Re: Retrieving content of hyperlinked slides in powerpoint files(.PPTX) through apache POI

simanchal maharana Thu, 30 Jan 2014 23:44:53 -0800

Hi David,

Thanks lot for your suggestion.
Actually its for translation of PPTX files. So I have to replace whole
paragraph with its translation.
But paragraph is combination of some <a:r> ie; CTRegularTextRun, and
again <a:r> is parent of <a:t>.


1. I saw XML of each paragraph, but never faced more than one <a:t> in
one <a:r> (CTRegularTextRun), but in code it gives array of T. so
write code in this way.

2. I have to replace whole paragraph content by its translation.

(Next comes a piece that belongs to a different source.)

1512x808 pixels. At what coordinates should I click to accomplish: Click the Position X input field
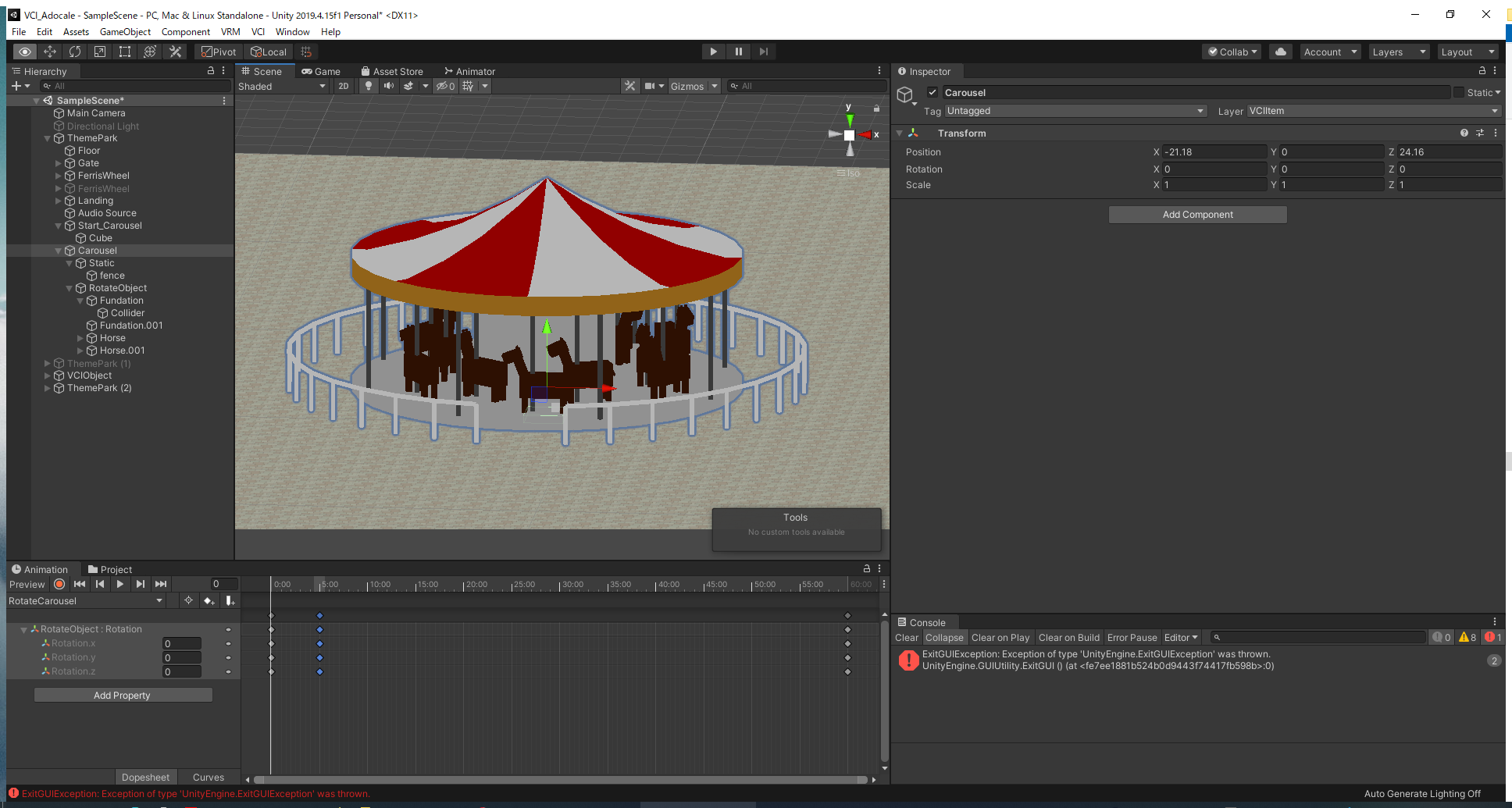point(1213,152)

Its
not possible to divide translated text as per <a:r> or <a:t>. So I
removed all siblings of <a:r> ie; CTRegularTextRun except 1st one and
I am replacing <a:t> content of 1st CTRegularTextRun of paragraph by
its translation.

3. For blank paragraphs number of ctRegularTextRun is zero I guess. so
while setting its content by
    ctRegularTextRun[0].setT("Some Translated Text"); gives
ArrayIndexOutOfBound exception. So I check for length. I
    have modified it.
String originalParaText = replaceUnwantedChar(xslfParagraph.getText());
if ( ! originalText.isEmpty()) {

I am doing all operation. So now I don't need to check for length of
CTRegularTextRun[] for that paragraph.
Thanks lot for this suggestion.

4. Now I figured out the difference among

for(int index = 1; index <= ctRegularTextRun.length-1; index++) and
for(int index = ctRegularTextRun.length-1; index > 0 ; index--).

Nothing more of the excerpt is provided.